The review, written by Jay Cantor provides a more moderate description of Kesey and his Pranksters. Cantor challenges Wolfe's messiah-like depiction of Kesey, concluding that "In the end the Christ-like robes Wolfe fashioned for Kesey are much too large. We are left with another acidhead and a bunch of kooky kids who did a few krazy things." Cantor also criticizes Wolfe for failing to articulate the ethical and philosophical significance of the LSD experience itself, arguing that by the time of his review in 1969, LSD use had become widespread enough that "the ethical attributes of acid consciousness" were becoming discernible, even if Wolfe's book did not draw them out, asserting that "LSD is no respecter of persons, of individuality". However Wolfe explicitly addresses this point in his novel, writing "For that matter, there was no theology to it, no philosophy, at least not in the sense of an ism. There was no goal of an improved moral order in the world or an improved
social order, nothing about salvation and certainly nothing about immortality or the
life hereafter. Hereafter! That was a laugh. If there was ever a group devoted totally to
the here and now it was the Pranksters."

Asked in 1989 by Terry Gross on Fresh Air what he thought of the book, Kesey replied,

It's a good book. yeah, he's a — Wolfe's a genius. He did a lot of that stuff, he was only around three weeks. He picked up that amount of dialogue and verisimilitude without a tape recorder, without taking notes to any extent. He just watches very carefully and remembers. But, you know, he's got his own editorial filter there. And so, what he's coming up with is part of me, but it's not all of me...."

=== Plans for a film adaptation ===
The project for a movie adaptation of Wolfe's book seems to have stalled. Entrepreneur Alfred Roven purchased the film rights shortly after the book was published, passing them to his children before his death, who entrusted them to Richard N. Gladstein after they were introduced to him by their attorney.

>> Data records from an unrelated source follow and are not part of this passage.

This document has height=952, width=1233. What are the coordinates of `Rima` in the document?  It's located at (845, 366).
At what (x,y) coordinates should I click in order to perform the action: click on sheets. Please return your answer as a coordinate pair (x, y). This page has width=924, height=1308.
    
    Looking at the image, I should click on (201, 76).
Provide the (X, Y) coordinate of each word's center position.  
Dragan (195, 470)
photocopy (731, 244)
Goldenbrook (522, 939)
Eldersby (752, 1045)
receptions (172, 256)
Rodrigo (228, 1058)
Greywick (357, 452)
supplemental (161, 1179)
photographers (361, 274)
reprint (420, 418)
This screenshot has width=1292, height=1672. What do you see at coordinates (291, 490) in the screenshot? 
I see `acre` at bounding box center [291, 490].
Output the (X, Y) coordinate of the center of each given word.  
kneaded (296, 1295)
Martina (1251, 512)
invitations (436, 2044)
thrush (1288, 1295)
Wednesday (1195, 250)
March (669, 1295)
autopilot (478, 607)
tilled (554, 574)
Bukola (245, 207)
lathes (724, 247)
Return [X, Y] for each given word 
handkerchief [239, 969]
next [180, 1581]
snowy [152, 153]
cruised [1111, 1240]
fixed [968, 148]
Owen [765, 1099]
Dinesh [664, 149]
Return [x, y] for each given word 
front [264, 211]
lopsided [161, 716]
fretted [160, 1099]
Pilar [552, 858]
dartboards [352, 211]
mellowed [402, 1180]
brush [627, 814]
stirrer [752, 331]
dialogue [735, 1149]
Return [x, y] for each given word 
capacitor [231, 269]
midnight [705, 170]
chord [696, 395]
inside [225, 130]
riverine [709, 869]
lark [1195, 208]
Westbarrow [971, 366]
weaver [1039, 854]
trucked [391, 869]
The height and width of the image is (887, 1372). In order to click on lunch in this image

Gladstein hired Gus Van Sant (who had dedicated his 2002 film Gerry to Kesey) to direct, and then Dustin Lance Black to screenwrite. Gustin Nash was later hired for rewrites. In 2011, Van Sant said that he was still working on the film, but had yet to find a way to get the project working.

In 2025, the project was revived at Sony Pictures and Atlas Entertainment.

== Censorship ==
In August 2025, the Lukashenko regime added the book to a list of printed publications containing messages whose distribution could harm the national interests of Belarus.